José Teófilo de Jesus (Salvador, Bahia, 1758?-Salvador, Bahia, July 19, 1847) was a Brazilian painter and gilder. He is the most noted representative of the Escola Baiana or Bahian School of painting. His work was eclectic, characterized by the passage from the Baroque to the Rococo, with reference to Neoclassical traits. De Jesus was of pardo, or mixed ethnic ancestry and lived into his nineties; little else is known of his life. His production was apparently vast, but many of his works are only identified by oral tradition. Although he is known as one of the great names of the Brazilian Baroque, and one of its final artists, details of his life and a full account of his works remain unclear.

==Education and training==

De Jesus was a freeman and pardo, or Brazilian of mixed ethnic ancestry. He became an apprentice of José Joaquim da Rocha (1737 - 1807) in the mid-18th century. He assisted Da Rocha in painting and filling of secondary figures on ceiling and panels. De Jesus was part of a generation of painters who traveled to Portugal and Italy for training. He arrived in Lisbon in 1794 with Da Rocha's assistance, and worked with the foremost painters of the day, such as Vieira Lusitano, and Pompeo Batoni, an Italian working at the Basílica da Estrela in Lisbon. While there, De Jesus was instructed by the painter Pedro Alexandrino de Carvalho (1729 - 1810) The story of De Jesus's travel and study in Portugal was held as legend until the late 20th century; the archaeologist and historian Carlos Ott (1908–1997) discovered correspondence dating to 1794 confirming De Jesus's work in Europe.

De Jesus received his first commissions upon his return to Brazil in 1801. He completed four panels in the Church of the Third Order of Saint Francis in 1802 for the cost of 80$000. These works are now lost. He completed a painting of Our Lord of the Good End (Nosso Senhor do Bonfim) in 1803 for the Santa Casa and Our Lady of Mercy Church; this painting has also disappeared. His name disappears from the record for about ten years after these works, a period in which he likely worked in private homes and chapels. De Jesus inherited many of the clients of Da Rocha upon his death in 1807, and began his great works starting in 1815 at the Church of the Third Order of Mount Carmel He received 3:400$000 for his painting and gilding work at the church.

==Works==

José Teófilo de Jesus large-scale works include the ceilings of the naves of churches in Salvador, the Recôncavo region of the interior of the state of Bahia, and in the state of Sergipe. His works in Salvador include the ceilings of the naves of the Church of the Third Order of Saint Francis, Church of Our Lady of Barroquinha, and the church of Casa Pia and College of the Orphans of Saint Joachim in Salvador.
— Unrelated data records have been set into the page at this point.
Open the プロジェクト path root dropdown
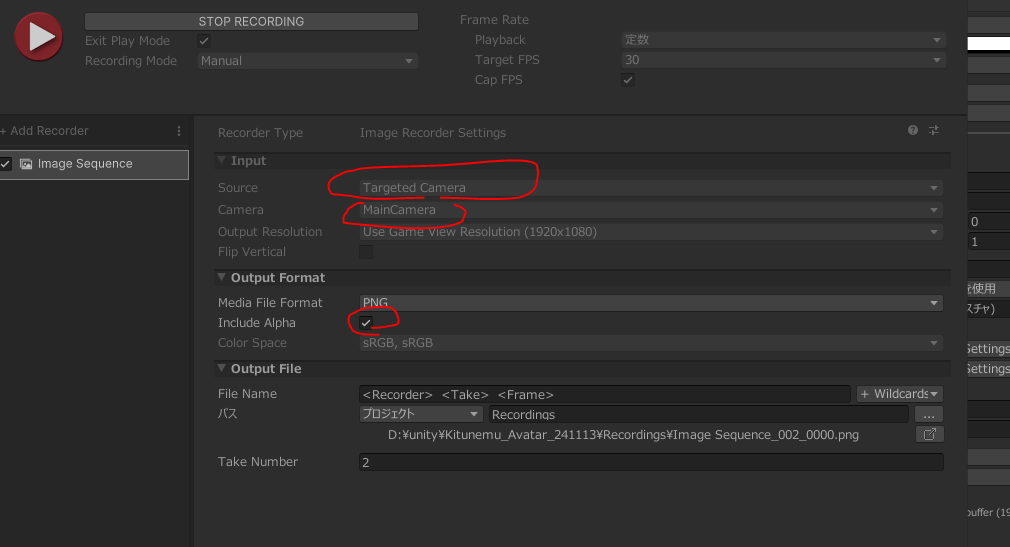Viewport: 1010px width, 547px height. click(x=421, y=414)
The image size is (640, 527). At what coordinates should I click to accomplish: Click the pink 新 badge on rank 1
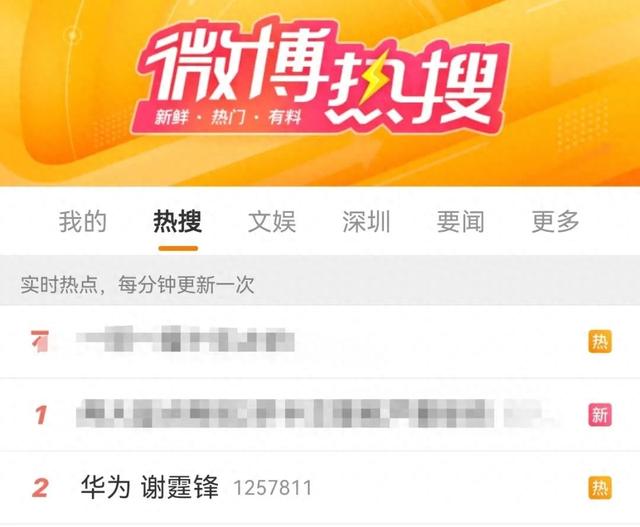click(600, 415)
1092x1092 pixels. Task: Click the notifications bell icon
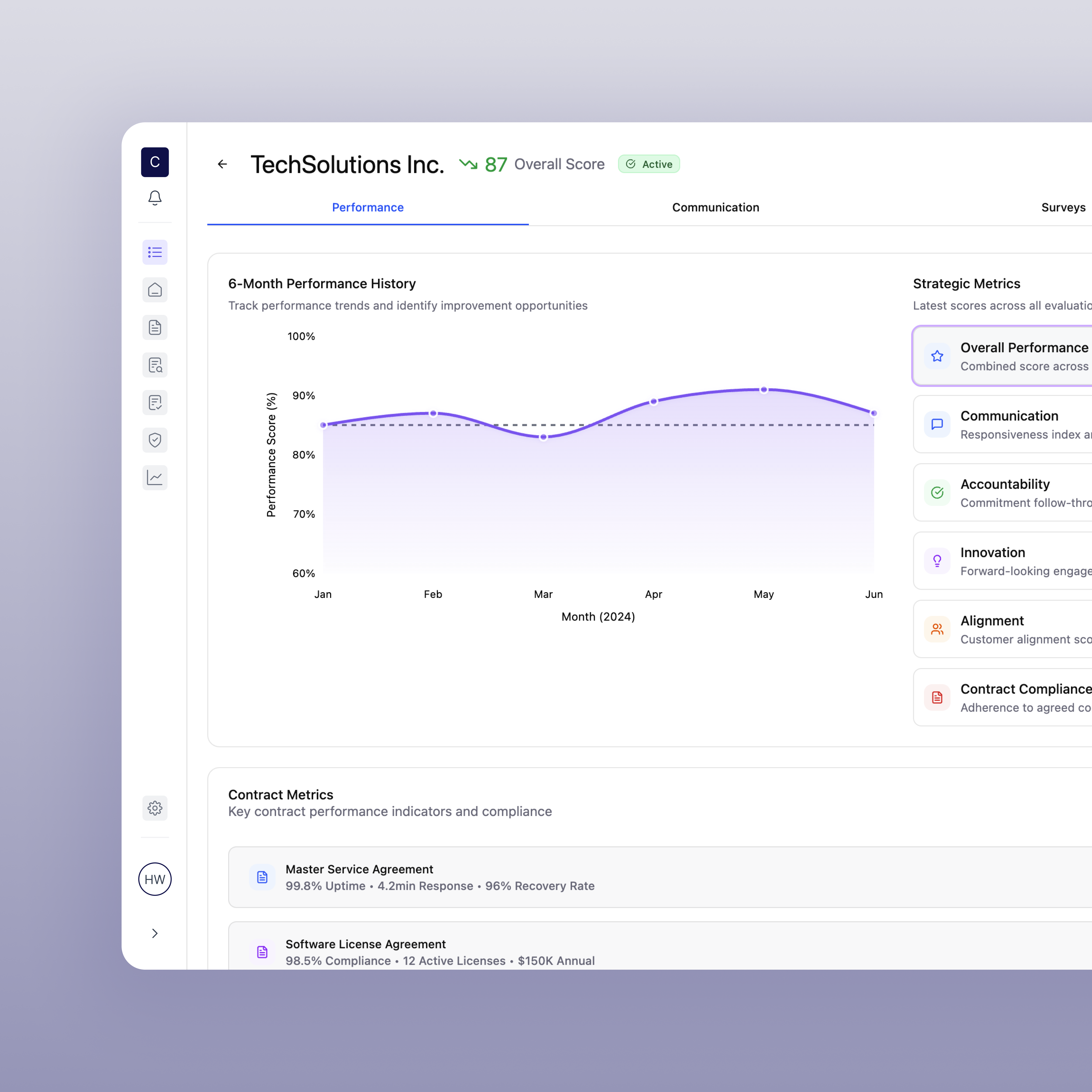(155, 198)
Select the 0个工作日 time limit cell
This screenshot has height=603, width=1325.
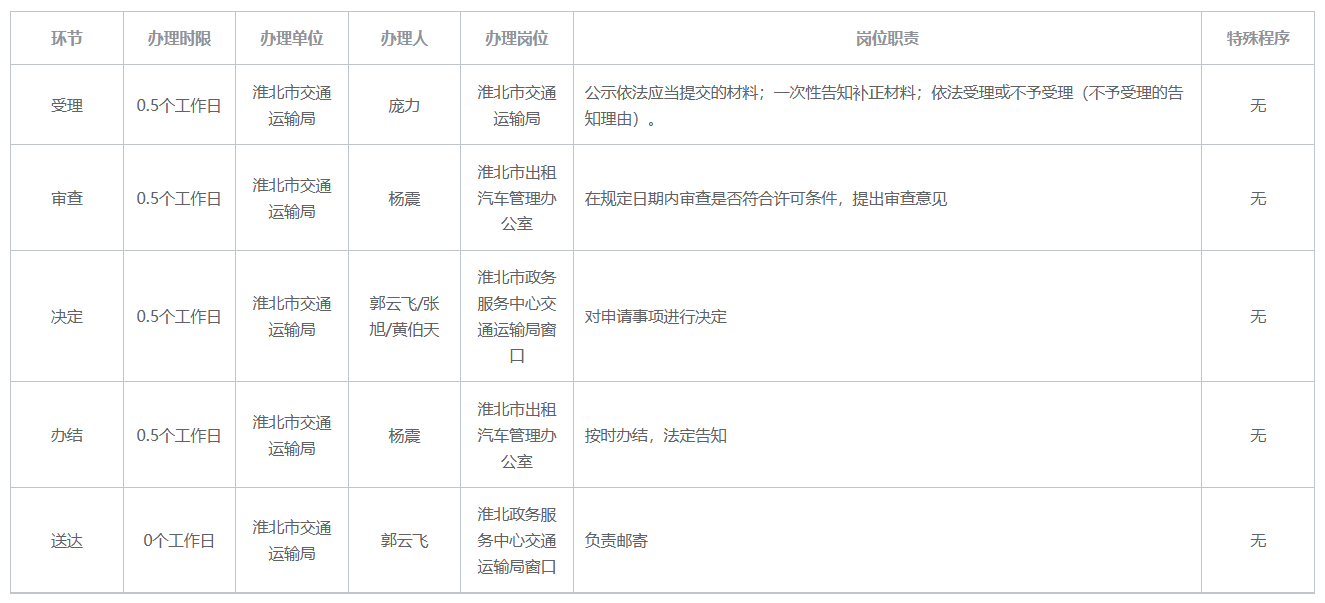[179, 540]
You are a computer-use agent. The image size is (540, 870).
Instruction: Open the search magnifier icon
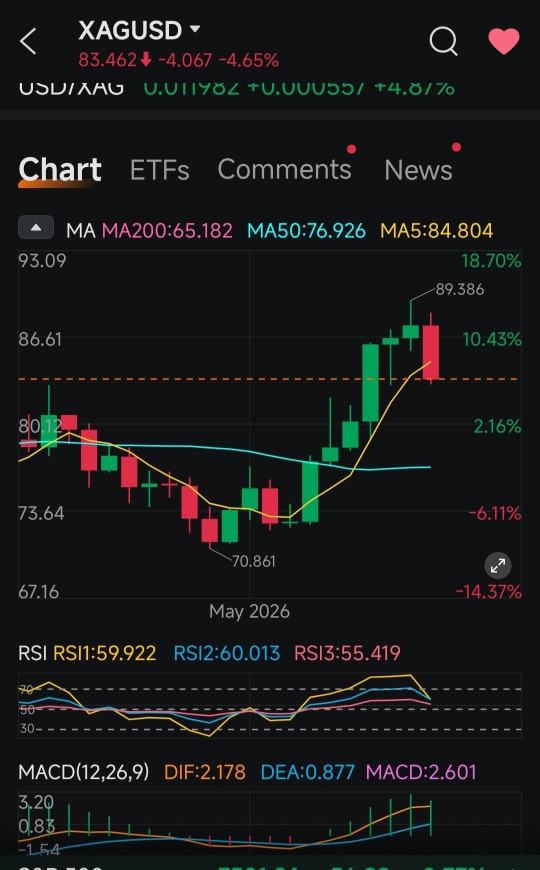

De Jesus completed two major work in the Church of Nosso Senhor do Bonfim: Cristo e a Adúltera, completed approximately 183); and 34 small paintings along the corridor of the same church. They were completed between 1838 and 1839.

De Jesus also painted the ceiling of the nave of the Parish Church of the Blessed Sacrament (Matriz do Santíssimo Sacramento) on Itaparica Island, a short distance from Salvador. His works in the Recôncavo include the ceiling of the nave of the Church of the Third Order of Saint Francis in Cachoeira. His works in Sergipe include the ceiling and nave of Parish Church of Our Lady of the Divine Shepherd in the municipality of Divina Pastora. Numerous secular works of De Jesus, which probably date to the early 19th century, are preserved in Bahia Art Museum in Salvador.

==Marriage and death==

The extent of the private life of De Jesus is summarized in his marriage record at the Parish of Santana:

"José Teófilo de Jesus, pardo [Brown], legitimate son of Antonio Feliciano Borges and Josefa de Santana, born in the city of Salvador, where he married Vicência Rosa de Jesus of Costa da Mina, preta forra [a formerly enslaved Black woman], of Gulf of Guinea region (Costa da Mina), on February 20, 1808; the place of marriage was at the Church of Santana, the age of the painter was not declared. This was testified by José Joaquim Viana e Manoel Inácio."

He died in Salvador on July 19, 1847, after falling from scaffolding while painting in the Parish Church of Our Lady of the Divine Shepherd.